PAG-XIV (P72) Integration Of Expression And QTL Analyses Reveals New Candidate Genes Contributing To Quantitative Resistance Against Rice Blast

Plant & Animal Genomes XIV Conference

January 14-18, 2006
Town & Country Convention Center
San Diego, CA

Poster: High-throughput Methods

P72

Integration Of Expression And QTL Analyses Reveals New Candidate Genes Contributing To Quantitative Resistance Against Rice Blast

Bin Liu^1,3 , Kouji Satoh² , Ramil Mauleon¹ , Shaohong Zhang³ , Xiaoyuan Zhu³ , Jianyuan Yang³ , Qiyun Yang³ , Shangzhong Wu³ , Scot Hulbert⁴ , Jan Leach⁵ , Shoshi Kikuchi² , Hei Leung¹

¹ International Rice Research Institute, DAPO Box 7777, Metro Manila, Philippines

² National Institute of Agrobiological Sciences, 2-1-2 Kan-nondai Tsukuba Ibaraki 305-8602, Japan

³ Guangdong Academy of Agricultural Sciences, Wushan, Guangzhou 510640, P.R. China

⁴ Kansas State University, Manhattan 66506-5502, U.S.A

⁵ Colorado State University, Fort Collins, Colorado 80523-1177, USA

To identify genes contributing to blast resistance in Sanhuangzhan 2 (SHZ-2, an indica variety from South China), we correlated gene expression polymorphism in the resistant SHZ-2 and susceptible Lijiangxintuanheigu (LTH) parents with genomic variations in recombinant inbred (RI) and backcross (BC) lines.
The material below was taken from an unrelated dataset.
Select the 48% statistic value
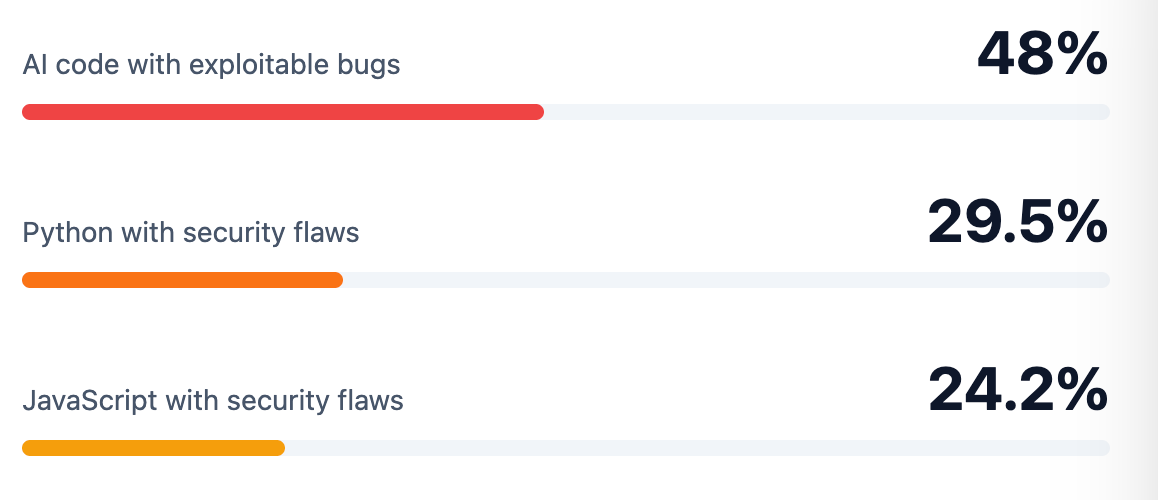 1042,54
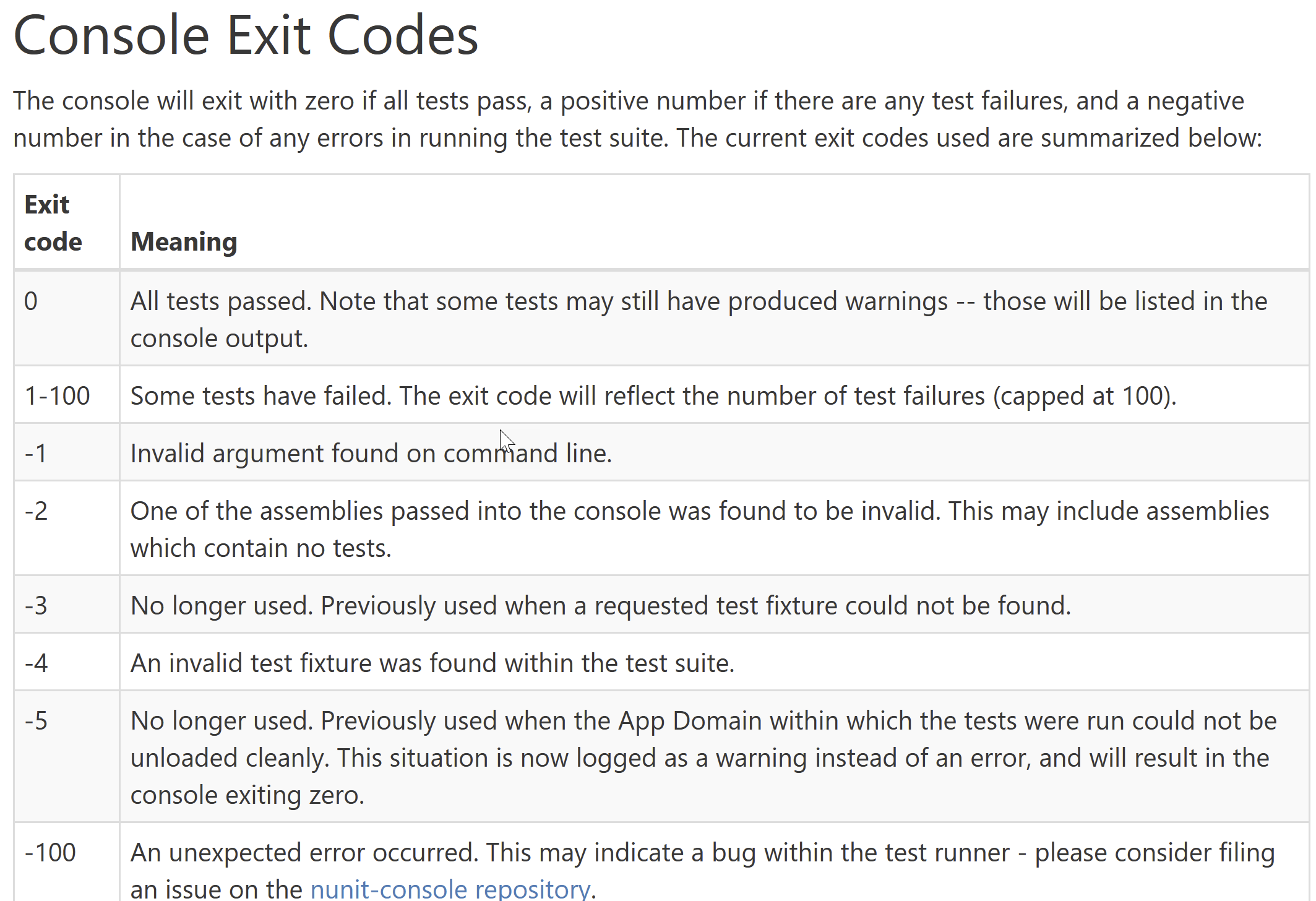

Gene expression analysis of SHZ-2 and LTH using the 22K Rice Oligo Microarray (Agilent Technologies) revealed 422 and 372 genes showing differential expression (with 222 genes in common) at 48h and 96h after blast challenge, respectively. Contrasts between LTH and SHZ-2 showed 24 genes with significant differential expression (P<0.01). Polymorphic SSR markers flanking these genes were tested for association with quantitative resistance in RI and BC lines. Eleven of the 24 (46%) genes showed different levels of association with quantitative blast resistance. Five genes were mapped in the intervals of previously identified QTLs. The other six genes were mapped on different chromosomes, suggesting new QTL positions not detected by conventional mapping. Interestingly, three genes (encoding cytochrome 450, far-red impaired response protein, and an unknown protein) contributing major effects (R2 values of 20-27%, P< 0.0001) were clustered around a region on chromosome 8 that is rich in disease resistance QTL. Whole-genome genotyping of two highly resistant BC3 lines, BC10 and BC116, showed 13 and 11 introgressed segments from SHZ-2, respectively, with seven chromosomal segments in common. Significant association between the locations of the differentially expressed genes and introgressed regions was observed in BC116. Thus, expression data can be used in conjunction with advanced breeding lines to identify new candidate genes contributing to the target phenotypes.